Embedding resources into executables built using GCC

C logo It's often useful to be able to include blocks of data, or whole files, into the compiled binary of a C or C++ program. Native Windows C/C++ compilers provided ways to do this, along with proprietary API calls to extract the data. A good example was the inclusion of language-specific textual elements, like menus and string tables. We can readily support different languages, simply by providing different text files. In Windows jargon these text files were called "resource files", and the tool that made the accessible to the linker was a "resource compiler".

The C standard library provides no mechanism for loading raw data from an executable file, or from its memory image. Compilers do not necessarily even provide a way to incorporate this kind of data.

GCC, however, does. That is, it provides a way to include raw files in the output of the linker, in such a way that they form part of the image of the executable in memory. It also provides symbols for the addresses of these data blocks, which can be used by programs.

That's all it does, however -- if you want to provide Windows-like binary resource management, you'll have to implement the code yourself.

In this article I describe the minimum you need to know to incorporate raw files into an executable, and locate their images in memory. I will use a string table as an example. This will be provided in plain text, in a file stringtable.txt. I'll show how to link this with the executable, and in outline how to read it in code. The method will accommodate any type of file: images, sound clips, XML files, HTML files, as the application requires.

Note:
The methods I'm describing here are non-portable. The "nice" way to include raw data is to use a tool that will convert it to a C source file that contains an enormous C array definition. The GCC method needs no additional tooling, and will work with files of any size

First, we need to include the raw data files in the linker output. If you're using the ld linker explicitly, you can do this:

$ ldd ... \
        --format=binary {raw files} \
        --format=default {object files} 

This tells the linker that the "raw" files are not to be interpreted as object files (with their own relocations, etc), but just written to the output unchanged.
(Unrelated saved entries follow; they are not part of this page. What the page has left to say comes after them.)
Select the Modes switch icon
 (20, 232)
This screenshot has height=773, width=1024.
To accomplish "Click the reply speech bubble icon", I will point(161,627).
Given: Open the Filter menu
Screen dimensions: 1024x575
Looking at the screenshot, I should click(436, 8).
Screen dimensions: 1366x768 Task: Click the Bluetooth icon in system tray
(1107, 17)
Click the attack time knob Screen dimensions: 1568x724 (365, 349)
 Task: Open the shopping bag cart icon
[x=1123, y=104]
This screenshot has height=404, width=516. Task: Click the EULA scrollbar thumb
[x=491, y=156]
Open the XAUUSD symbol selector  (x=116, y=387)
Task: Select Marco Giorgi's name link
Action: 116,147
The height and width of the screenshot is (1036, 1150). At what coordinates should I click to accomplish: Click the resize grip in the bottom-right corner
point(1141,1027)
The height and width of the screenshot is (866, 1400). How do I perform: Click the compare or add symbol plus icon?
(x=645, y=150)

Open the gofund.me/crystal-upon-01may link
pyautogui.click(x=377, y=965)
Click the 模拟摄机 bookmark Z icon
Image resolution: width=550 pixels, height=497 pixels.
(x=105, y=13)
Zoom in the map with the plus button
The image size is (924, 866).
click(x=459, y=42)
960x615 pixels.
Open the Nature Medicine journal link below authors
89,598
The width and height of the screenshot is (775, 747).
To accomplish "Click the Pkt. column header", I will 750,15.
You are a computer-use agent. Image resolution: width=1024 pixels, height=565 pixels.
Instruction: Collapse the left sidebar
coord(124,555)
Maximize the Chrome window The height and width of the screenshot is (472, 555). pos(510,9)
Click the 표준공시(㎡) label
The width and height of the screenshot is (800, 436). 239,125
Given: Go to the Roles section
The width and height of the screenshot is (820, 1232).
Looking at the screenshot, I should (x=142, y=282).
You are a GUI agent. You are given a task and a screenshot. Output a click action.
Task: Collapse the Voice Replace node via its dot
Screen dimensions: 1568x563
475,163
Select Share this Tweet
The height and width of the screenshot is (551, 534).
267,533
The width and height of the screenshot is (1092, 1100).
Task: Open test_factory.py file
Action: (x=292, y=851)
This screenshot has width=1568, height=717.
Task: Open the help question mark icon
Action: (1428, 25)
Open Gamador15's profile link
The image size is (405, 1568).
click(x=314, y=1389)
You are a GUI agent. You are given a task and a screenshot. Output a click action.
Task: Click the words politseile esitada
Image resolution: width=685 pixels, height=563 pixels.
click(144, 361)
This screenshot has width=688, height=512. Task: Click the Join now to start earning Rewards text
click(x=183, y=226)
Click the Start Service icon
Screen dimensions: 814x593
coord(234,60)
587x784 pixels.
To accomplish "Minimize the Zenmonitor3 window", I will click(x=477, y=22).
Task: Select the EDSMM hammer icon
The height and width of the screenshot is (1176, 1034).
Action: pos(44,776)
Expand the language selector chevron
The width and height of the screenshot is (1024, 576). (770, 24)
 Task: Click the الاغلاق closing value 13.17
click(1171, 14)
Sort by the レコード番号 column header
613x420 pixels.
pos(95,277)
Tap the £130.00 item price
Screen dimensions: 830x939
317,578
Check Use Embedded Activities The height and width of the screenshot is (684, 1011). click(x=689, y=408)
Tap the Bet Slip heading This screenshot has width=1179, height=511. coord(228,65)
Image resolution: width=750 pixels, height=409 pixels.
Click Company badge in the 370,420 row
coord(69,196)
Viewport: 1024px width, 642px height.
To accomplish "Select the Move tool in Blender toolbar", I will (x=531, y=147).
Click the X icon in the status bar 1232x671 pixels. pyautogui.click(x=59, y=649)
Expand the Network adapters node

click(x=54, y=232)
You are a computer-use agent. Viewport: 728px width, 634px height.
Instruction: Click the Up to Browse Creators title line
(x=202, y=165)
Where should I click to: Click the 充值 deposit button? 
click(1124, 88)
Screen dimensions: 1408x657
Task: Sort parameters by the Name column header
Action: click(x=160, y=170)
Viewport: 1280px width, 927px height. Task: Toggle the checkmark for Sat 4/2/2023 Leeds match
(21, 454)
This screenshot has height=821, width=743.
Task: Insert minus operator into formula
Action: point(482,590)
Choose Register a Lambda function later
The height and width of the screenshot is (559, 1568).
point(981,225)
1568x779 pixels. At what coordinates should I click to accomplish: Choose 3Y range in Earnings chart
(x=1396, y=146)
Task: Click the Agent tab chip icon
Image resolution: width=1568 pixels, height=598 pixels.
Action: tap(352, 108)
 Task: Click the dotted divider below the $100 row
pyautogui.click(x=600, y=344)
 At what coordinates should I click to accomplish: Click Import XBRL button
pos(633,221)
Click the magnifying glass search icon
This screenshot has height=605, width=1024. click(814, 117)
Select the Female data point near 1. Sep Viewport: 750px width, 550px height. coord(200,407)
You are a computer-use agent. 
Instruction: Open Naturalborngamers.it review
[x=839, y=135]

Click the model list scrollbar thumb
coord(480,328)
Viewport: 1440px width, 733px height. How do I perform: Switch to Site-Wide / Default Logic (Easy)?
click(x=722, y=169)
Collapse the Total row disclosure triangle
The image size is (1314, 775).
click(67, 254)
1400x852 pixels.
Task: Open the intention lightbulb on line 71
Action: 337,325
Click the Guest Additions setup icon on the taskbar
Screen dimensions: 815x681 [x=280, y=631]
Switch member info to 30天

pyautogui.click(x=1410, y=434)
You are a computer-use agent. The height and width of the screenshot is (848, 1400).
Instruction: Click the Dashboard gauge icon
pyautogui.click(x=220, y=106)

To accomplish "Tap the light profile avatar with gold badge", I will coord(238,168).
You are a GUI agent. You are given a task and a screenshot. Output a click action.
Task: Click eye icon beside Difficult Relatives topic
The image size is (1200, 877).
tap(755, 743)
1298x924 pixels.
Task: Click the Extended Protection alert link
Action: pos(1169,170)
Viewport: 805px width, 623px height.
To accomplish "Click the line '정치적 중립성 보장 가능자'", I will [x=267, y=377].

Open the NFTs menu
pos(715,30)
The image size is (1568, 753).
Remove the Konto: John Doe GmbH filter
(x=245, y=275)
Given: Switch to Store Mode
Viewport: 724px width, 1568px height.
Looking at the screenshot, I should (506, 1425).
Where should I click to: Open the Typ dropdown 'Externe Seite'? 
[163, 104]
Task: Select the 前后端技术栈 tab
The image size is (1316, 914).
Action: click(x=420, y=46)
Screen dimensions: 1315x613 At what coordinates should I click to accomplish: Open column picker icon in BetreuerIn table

If you're using gcc to link as well as to compile, you'll need to pass ld arguments to gcc, like this:

$ gcc ... \
        -Wl,--format=binary {raw files} \
        -Wl,--format=default {object files} 

For example, I want to include a string table in text format. All the data is in stringtable.txt. I would link it like this:

$ gcc ... \
        -Wl,--format=binary stringtable.txt \

That takes care of the linking, but what about access to the data in the program?

The key point here is that the raw data will be loaded into memory along with the rest of the program. The linker makes assembler symbols available, whose names indicate the beginning and end of the data block in memory. These symbols have names _binary_{filename}_start and _binary_{filename}_end. For the file stringtable.txt, for example, we can make the following declarations in the C/C++ source:

extern char stringtable_start[] asm("_binary_stringtable_txt_start");
extern char stringtable_end[] asm("_binary_stringtable_txt_end");

It's important to understand that these declarations are of arrays, and not pointers. It's not correct to say:

extern char *stringtable_start asm("_binary_stringtable_txt_start");

This will compile and run, but it will fail catastrophically. The reason is that the assembler symbols are the addresses of places in memory where the relevant data follows (or stops). They are not actually variables that can be accessed through a pointer. Unfortunately, the fact that arrays and pointers can be used interchangeably in C/C++ in many places obscures the subtle distinction between the two.

The size of the string table in memory is just:

size_t stringtable_size = stringtable_end - stringtable_start;

And that, really, is all there is too it. Once you know where the data is in memory, it's just a matter of writing the appropriate code to execute it. In my GitHub repository there is a more complete example of implementing a string table.

There are a couple of things to watch out for.

First, with the set-up described, the raw data in the files, once loaded into memory, is read/write for the program. That may, or may not, be what is required. If the application should not be modifying the data, you can reduce the likelihood of accidentally doing so by declaring it const.

extern const char stringtable_start[] asm("...");

second, the linker will not insert any specific terminating character. It would be convenient, with text data, to be able to treat it like an ordinary C array of char -- but care has to be taken because the data won't necessarily be null-terminated.

Of course, you could insert a terminating null into the text file, and then it will be read as any other byte. However, this could make the text hard to edit. This is a problem that is really specific to text -- most other file types have a length encoded, or have some way to work it out. If not, you can always rely on the end marker to calculate the length of the included file.